I never was able to get into the celebrity excitement thing either, and that was even before I started working in the film industry. After 7 years of working alongside celebrities for fourteen hours a day for months on end, I can confidently tell you there is absolutely nothing special about them. They are just as human as the rest of us. Why someone would think they are some special holy breed of human being just because they are well known is beyond my ken.

Saheli said...

Ah, see, I would get totally thrilled by Robin Williams sightings (and I live in the Bay Area, so they're actually fairly common) because I think he's absolutely hilarious. He's probably my favorite comedian; I cut my tv-teeth on Mork and Mindy and Aladdin was my favorite Disney movie as a child. The great thing about Williams is he can crack a joke in the most ludicrous of situations so a sighting is quite likely to be associated with a great one liner.

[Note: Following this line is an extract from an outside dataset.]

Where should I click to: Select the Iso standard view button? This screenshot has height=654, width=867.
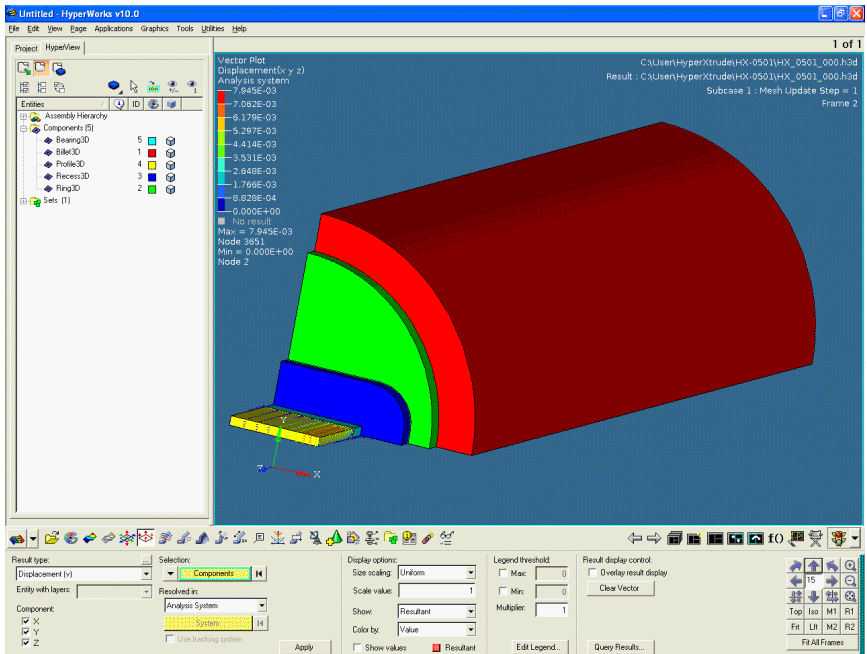coord(813,611)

So in the principle of being obsessed with celebrities, yeah, I don't get it. But being interested in sightings of people whom you admire--that's just being interested, really.

Stephanie said...

Saheli,

So if you bump into Robin Williams on the street, do you have the expectation that he will perform for you? If he doesn't toss off any one liners but just goes on about his personal business, would that cause you to be disappointed and maybe upset with him? Even high energy entertainers like Robin can't be "on" all the time.

It has frequently been reported that one reason why many stars like shooting in Vancouver is that when they are out and about town on their days off, the Canadian locals are so polite in respecting their privacy and not pestering them for autographs, photos, etc. At most they will just give them a polite nod of recognition. Of course, when they get back to the office they will certainly brag about who they just saw down at Starbucks ;)

Kevin said...

Stephanie,

I think what Saheli was getting was that she enjoys Robin Williams work and would like to share her appreciation. I don't think she's among the hysterical, fawning, types, that would bother celebs insensitively.

kgp

Saheli said...

Hee, thanks Kevin. :-) I've run into plenty of famous people and stayed suitably calm, and faked oblvion. The one exception was the guy who was the teacher on Frontier House, but he seemed pleased to be recognized and chat about his new life in Berkeley.

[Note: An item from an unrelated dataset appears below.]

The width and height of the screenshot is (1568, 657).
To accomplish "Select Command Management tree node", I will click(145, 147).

I've also had friends, Stephanie, who have actually *helped Williams film movies* on various locations around here, and without their expecting anything, he's been absolutely hilarious. So I see nothing wrong with their sharing those experiences with other people, including me. It cements his reputation as a Class 1 comedian, and gives them a good story to tell, and me one to hear. No one would (or does) hold it against him when he's just being calm. No one would be upset or disappointed.

Really, on a smaller less remarkable scale this happens with regular people, especially now in the Blogosphere. I'll go to a meetup with a more famous blogger and then tell someone else, "Ooh! I met so and so! And they said this." It's just a reminder that we're all real and inhabit a physical world together, not merely isolated people jacked into an input stream.

Stephanie said...

I'm sorry I misinterpreted your earlier post, Saheli. I never worked with Robin, but like your friends, I have had the chance to work with actors who were great people. Leslie Nielson is one who, like Robin, is extremely funny even when the cameras aren't rolling. Others I've met who are at the top of the class list were Tommy Lee Jones and Gillian Anderson. Of course, I've worked with other actors who displayed a distinct lacked of class, but I guess that just proves how human they are.

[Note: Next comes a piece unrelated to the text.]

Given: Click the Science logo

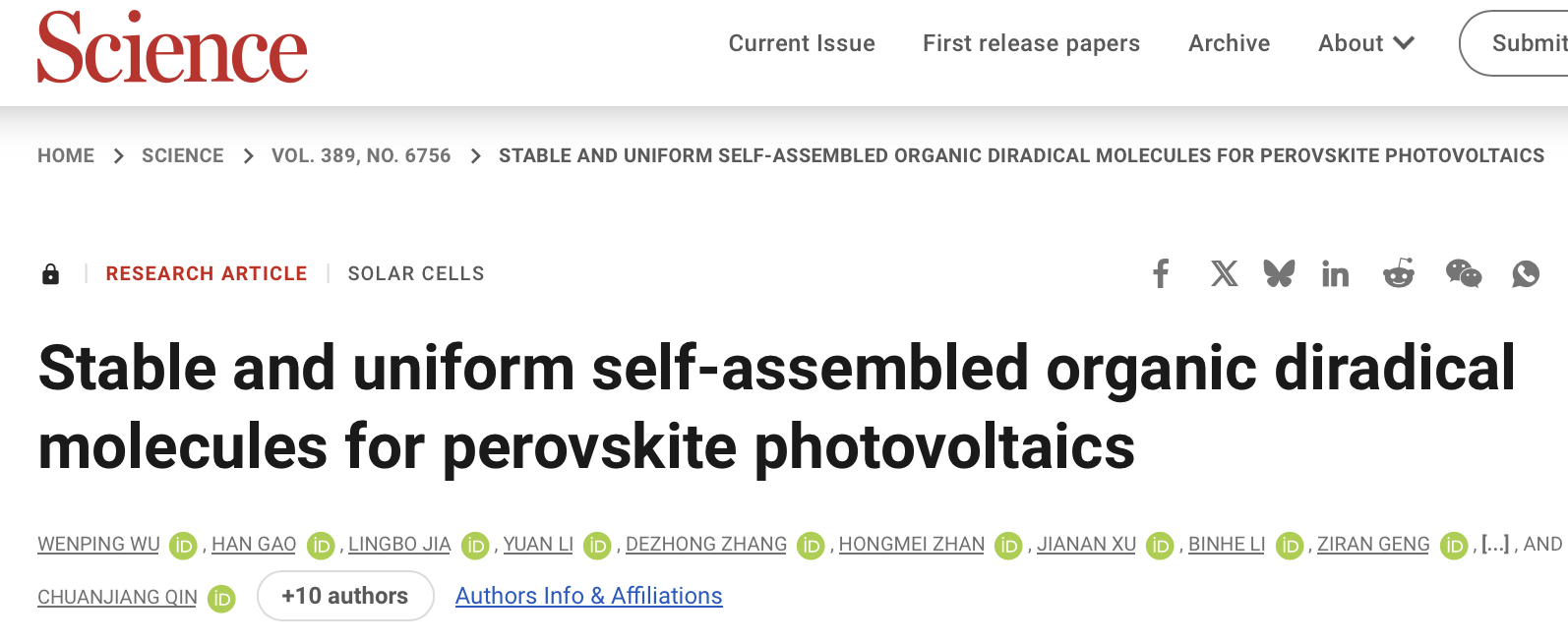Looking at the screenshot, I should 172,48.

Even though I definitely don't get excited over celebrities, I've always felt I would probably swoon if I met Antonio Banderas. (Strangely enough though, since I'm a lesbian!)

With the shoe on the other foot, however, when I was starring in university theatre productions and later in community and dinner theatre shows, I did appreciate when someone would recognize me and tell me how much they enjoyed my show. I don't think I could ever handle the Hollywood level of fame though.

And speaking of more famous bloggers... I love your pictures of Iceland!